O şebeke, hem Meral Akşener'in hem de Kemal Kılıçdaroğlu'nun koltuklarını borçlu oldukları şebekedir. Yapmaya çalıştıkları şey Türkiye için siyaset değil Türkiye'ye muhalefettir.
Kol kola girip kurdukları ittifakı, HDP-PKK-FETÖ işbirliğinin yanında şimdi de yeni 'dostları' Gelecek ve Deva Partisi ile genişletmeye çalışıyorlar.
Ama ittifakın görünmeyen yüzünde ABD var. Yelkenlerine doldurdukları rüzgar okyanus ötesinden esiyor. Erdoğan ve Türkiye düşmanlığı ortak paydasında herkesle ittifak edebilecek tıynetteler.
Meral Akşener'in leş sözleri, İsrail'in katliam ve işgal politikasına karşı Erdoğan'ın yürüttüğü etkili diplomasi ve Türkiye kamuoyunun İsrail'e dönük başlattığı sosyal medya ablukasını kırmak gibi bir amaç da taşımaktadır. FETÖ'cü Emre Uslu ile aynı cümleyi kurması boşuna değildir. Aynı kaynaktan beslenmeleri ve aynı amaca hizmet etmeleriyle alakalıdır.
Filistinli masum çocukların katili Netanyahu ile o çocuklara ümit olabilmek için didinen Erdoğan'ı aynı kefeye koymak FETÖ'nün, ABD'nin, PKK'nın, Netanyahu'nun gönlünü aynı anda hoş etmek, takdirlerini kazanmaktır. Türkiye düşmanlarıyla düşüp kalkmayı siyaset diye halka yutturmaya çalışan bu leş tavır elbet bir gün mahkum olacaktır.

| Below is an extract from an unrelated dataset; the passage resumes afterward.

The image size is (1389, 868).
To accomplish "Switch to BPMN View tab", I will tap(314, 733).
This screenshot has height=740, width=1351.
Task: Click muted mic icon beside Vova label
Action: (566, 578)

TRUMP'IN BIRAKTIĞI YERDEN BİDEN DEVAM EDİYOR
İsrail'in her zamanki gibi yine en büyük destekçisi ABD. Çünkü İsrail ABD emperyalizminin uç beyi, temsilcisi, acentesi.
Trump'ın, ABD'nin büyükelçilik binasını Kudüs'e taşıma kararı, Türkiye'nin diplomatik çabaları sayesinde Birleşmiş Milletler'de 9'a karşı 128 oyla veto edildi. ABD'nin yanındakiler, İsrail ve varlığını tamamen ABD'ye borçlu 7-8 dominyondan ibaretti.
Türkiye'nin o günkü çabası çok değerliydi. Bugün de benzer şekilde Filistin'deki işgalin ve katliamın son bulması, Filistin'in özgürleşmesi için çaba sarf ediyor.
ABD'de Demokratların Cumhuriyetçilere göre Filistin konusunda daha insani olduklarına dair bir yanılsama hakimdi o vakitler. Şimdi bir kez daha görüyoruz işte, İsrail ABD'dir.